What is it like to ride a CX bike off road compared to a full sus MTB off road? My MTB is slow and heavy compared to my road bike and is obviously not as suited to long distances as I tire quicker. I am also getting sick of cars and other nutters I often come across on the road and I wonder what these "off road - road bikes" are like? How much of a bump can they take? I wouldnt fancy the idea of riding up/down curbs on my road bike but think nothing of it on the MTB. I imagine they are nearly as light as road bikes of similar budget.


----------



## dan_bo (13 Aug 2013)

It's a skinny rigid 29er with too much stem!


----------



## Venod (13 Aug 2013)

Have a look at this video


View: http://vimeo.com/27292534#


----------



## DRHysted (13 Aug 2013)

Gravel fine, deep sand get off and walk or (as I did the other morning) expect to keep laying on your side as the front tyre just kept tucking under, which I suspect is due to the weight distribution.


----------



## Venod (13 Aug 2013)

I find my Cross bike good on & off the road, here's a Strava route from the other day a mixture of road & single track & canal towpath, I wouldn't have got them crowns with the MTB.

http://app.strava.com/activities/74104719


----------



## gaz (14 Aug 2013)

Anything other than a straightish light gravel trails and the mountain bike will be quicker.

Looking at all my strava segments where I've done off road sections both on the CX and the 29er and my 29er is more than 30% quicker than the CX bike.

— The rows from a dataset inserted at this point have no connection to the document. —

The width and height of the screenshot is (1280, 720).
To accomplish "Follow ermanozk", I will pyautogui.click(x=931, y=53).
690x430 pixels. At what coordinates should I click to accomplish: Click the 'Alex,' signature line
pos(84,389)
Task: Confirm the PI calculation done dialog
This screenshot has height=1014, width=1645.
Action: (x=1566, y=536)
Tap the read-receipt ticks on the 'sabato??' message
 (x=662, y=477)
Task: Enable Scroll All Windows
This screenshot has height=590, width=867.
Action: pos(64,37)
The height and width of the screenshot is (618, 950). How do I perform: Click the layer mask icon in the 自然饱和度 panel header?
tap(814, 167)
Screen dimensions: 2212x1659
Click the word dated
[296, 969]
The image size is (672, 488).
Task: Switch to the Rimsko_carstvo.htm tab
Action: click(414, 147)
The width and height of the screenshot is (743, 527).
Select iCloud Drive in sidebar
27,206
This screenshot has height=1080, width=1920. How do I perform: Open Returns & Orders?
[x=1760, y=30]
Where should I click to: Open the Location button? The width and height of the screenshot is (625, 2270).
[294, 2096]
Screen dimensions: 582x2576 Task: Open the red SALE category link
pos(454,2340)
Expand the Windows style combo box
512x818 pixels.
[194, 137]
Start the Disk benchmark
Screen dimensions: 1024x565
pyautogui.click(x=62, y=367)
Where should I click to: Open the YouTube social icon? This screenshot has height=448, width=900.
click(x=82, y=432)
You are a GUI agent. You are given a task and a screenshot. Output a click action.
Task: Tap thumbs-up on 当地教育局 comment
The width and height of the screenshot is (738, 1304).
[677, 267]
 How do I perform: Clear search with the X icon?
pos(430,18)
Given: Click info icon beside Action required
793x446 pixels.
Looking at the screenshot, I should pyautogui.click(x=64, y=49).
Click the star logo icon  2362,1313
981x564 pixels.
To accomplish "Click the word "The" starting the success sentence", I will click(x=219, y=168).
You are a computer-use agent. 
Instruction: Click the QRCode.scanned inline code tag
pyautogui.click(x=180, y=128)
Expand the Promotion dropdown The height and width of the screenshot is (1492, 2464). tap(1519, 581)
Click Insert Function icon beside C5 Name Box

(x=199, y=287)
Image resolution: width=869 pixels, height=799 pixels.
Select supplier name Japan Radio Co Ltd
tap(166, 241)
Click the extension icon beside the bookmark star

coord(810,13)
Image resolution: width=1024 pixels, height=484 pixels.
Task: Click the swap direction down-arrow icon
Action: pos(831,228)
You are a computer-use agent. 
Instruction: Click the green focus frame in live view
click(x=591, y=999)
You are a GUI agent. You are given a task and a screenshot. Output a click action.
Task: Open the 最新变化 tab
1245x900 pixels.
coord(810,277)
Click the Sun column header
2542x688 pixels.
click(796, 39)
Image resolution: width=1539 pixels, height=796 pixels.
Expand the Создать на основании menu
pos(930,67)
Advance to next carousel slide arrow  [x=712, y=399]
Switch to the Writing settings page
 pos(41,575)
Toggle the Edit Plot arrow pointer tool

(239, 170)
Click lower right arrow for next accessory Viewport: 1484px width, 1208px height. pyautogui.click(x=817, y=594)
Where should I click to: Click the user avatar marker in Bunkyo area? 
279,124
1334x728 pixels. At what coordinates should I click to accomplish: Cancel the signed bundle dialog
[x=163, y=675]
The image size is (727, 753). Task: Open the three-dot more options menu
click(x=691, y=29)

I just find the CX bike average on the road, and average off the road. And it's great if you're doing a mix off both (as long as the off road is very light) but why bother, might as well as be a bit slower on the road with the MTB but be fast as can be on the off road.

I had someone suggest on one of my videos that you could take a cross bike on a red run I did. HAHA yeah, if you want to go 2mph all the time and lift your self over everything.


----------



## Ciar (14 Aug 2013)

I commute on a Cannondale Quick CX4 which looks more like a MTB with happy medium tyres with small knobbly bits, it's quick very quick, before I bought my 29'er i rode it a few times on trails and it did pretty well in the mud and dry on singletracks and open trails, on roads for commutes, i average between 13-15mph somtimes quicker, it's fine for light off road fun, but I now have a seperate 29'er so i can really enjoy crashing into things ;-)


----------



## VamP (14 Aug 2013)

Depends on how technical the terrain is.


----------



## mustang1 (20 Aug 2013)

I use the CX mainly on road so 35mm Schwalbe Marathon Supreme are my tires of choice. But I also like some off road stuff and the CX+35mm are great for light trails.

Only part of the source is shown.